# Salesforce DMP Krux Import Integration

You can import Media Campaign, Paid Search Campaign, Site Campaign, User Audience Segment Map, Segment Mapping File or Dissent Lists from Salesforce DMP (Krux) into Treasure Data.

## Prerequisites

- Basic knowledge of Treasure Data, including the [Toolbelt](https://toolbelt.treasuredata.com/) and [JavaScript SDK](https://docs.treasuredata.com/smart/project-product-documentation/getting-started-with-website-tracking)
- S3 credential with access key id and secret access key.
- Client name from Salesforce DMP


## Integration Overview

This integration has two parts:

1. **Cookie-syncing between Salesforce DMP and Treasure Data CDP**: Required to create a mapping between Salesforce DMP ID and Treasure Data ID's td_global_id & td_client_id
2. **Data import from Salesforce DMP into Treasure Data CDP:** There are various data feeds that can be brought in.

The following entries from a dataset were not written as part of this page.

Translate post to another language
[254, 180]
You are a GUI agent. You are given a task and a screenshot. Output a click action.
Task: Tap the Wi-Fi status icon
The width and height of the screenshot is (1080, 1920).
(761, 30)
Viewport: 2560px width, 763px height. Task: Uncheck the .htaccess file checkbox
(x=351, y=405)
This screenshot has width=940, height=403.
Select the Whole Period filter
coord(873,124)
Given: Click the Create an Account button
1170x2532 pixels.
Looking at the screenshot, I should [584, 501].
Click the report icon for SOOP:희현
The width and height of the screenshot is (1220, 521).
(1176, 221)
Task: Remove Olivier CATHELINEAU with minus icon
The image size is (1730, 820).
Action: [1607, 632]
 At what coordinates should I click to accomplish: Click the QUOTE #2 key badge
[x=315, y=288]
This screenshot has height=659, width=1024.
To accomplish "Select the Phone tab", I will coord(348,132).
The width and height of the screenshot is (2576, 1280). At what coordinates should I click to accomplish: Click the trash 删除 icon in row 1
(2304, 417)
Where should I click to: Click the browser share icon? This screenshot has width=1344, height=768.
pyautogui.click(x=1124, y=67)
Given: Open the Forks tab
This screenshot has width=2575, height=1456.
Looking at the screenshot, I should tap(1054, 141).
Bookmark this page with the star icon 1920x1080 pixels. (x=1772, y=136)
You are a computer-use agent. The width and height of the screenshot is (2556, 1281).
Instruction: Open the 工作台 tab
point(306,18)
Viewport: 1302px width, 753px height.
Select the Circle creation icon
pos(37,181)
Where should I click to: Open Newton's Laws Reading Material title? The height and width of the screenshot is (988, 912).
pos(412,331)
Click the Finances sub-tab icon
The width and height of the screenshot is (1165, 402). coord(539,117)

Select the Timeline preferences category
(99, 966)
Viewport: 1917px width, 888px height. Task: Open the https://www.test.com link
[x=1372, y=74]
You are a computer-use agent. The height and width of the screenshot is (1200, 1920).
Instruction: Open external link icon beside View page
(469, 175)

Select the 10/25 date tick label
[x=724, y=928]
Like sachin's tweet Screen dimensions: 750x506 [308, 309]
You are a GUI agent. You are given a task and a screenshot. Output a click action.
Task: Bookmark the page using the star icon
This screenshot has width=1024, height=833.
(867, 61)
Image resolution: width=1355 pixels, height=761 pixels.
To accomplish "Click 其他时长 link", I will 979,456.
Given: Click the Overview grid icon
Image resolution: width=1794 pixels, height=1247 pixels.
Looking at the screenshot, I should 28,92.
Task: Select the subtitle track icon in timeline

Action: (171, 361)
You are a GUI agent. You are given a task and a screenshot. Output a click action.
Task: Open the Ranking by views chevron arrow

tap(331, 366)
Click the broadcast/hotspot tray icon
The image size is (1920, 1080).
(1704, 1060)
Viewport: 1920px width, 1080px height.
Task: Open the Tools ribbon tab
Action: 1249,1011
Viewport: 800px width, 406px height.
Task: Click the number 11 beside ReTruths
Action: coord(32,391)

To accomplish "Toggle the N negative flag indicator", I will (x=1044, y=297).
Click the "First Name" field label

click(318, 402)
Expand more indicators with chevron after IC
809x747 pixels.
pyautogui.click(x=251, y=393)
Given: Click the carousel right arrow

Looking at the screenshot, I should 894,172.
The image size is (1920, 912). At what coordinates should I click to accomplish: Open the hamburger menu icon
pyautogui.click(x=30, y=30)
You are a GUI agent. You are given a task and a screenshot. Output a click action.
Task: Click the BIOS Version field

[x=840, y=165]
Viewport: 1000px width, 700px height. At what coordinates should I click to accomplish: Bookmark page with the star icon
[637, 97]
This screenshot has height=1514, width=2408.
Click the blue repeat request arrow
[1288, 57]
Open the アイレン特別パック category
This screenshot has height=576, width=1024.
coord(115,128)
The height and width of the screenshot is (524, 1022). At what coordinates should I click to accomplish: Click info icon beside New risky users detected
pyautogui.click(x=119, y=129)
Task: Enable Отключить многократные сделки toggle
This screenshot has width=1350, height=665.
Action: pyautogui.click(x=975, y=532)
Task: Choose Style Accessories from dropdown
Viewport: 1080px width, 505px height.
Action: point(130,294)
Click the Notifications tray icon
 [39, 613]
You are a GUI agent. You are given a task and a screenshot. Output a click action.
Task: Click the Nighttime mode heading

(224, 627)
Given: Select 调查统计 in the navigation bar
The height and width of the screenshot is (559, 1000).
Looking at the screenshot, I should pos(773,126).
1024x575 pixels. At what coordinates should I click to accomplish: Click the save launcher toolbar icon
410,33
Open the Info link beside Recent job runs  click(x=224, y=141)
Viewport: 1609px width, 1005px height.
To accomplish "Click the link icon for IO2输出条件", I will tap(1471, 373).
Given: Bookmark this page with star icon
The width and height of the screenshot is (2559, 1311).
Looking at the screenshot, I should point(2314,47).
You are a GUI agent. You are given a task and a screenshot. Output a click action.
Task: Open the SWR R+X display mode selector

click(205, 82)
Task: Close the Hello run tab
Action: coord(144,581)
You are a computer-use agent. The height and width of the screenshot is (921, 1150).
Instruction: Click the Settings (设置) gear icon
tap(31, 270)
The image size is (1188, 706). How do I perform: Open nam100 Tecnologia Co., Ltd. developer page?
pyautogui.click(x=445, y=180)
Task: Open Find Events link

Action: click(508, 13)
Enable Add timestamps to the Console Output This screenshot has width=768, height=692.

For the purpose of data enrichment, the key file is the mapping between Segment IDs and their names.


![](/assets/image-20190923-192248.037c2a6dff6b3b60c8a7538021bc396756b5712ea081e6ab29c40c4415cfd243.d081385e.png)

## Implement a Cookie-Syncing Tag

You must first set up Treasure Data's JavaScript tag as documented [in Getting Started with Website Tracking](/products/customer-data-platform/integration-hub/streaming/td-javascript-sdk/getting-started-with-tracking-and-the-td-javascript-sdk) under "Setting up website tracking and install the Treasure Data JavaScript SDK".

Next, add the following piece of code into the website where Salesforce DMP's tag is already installed.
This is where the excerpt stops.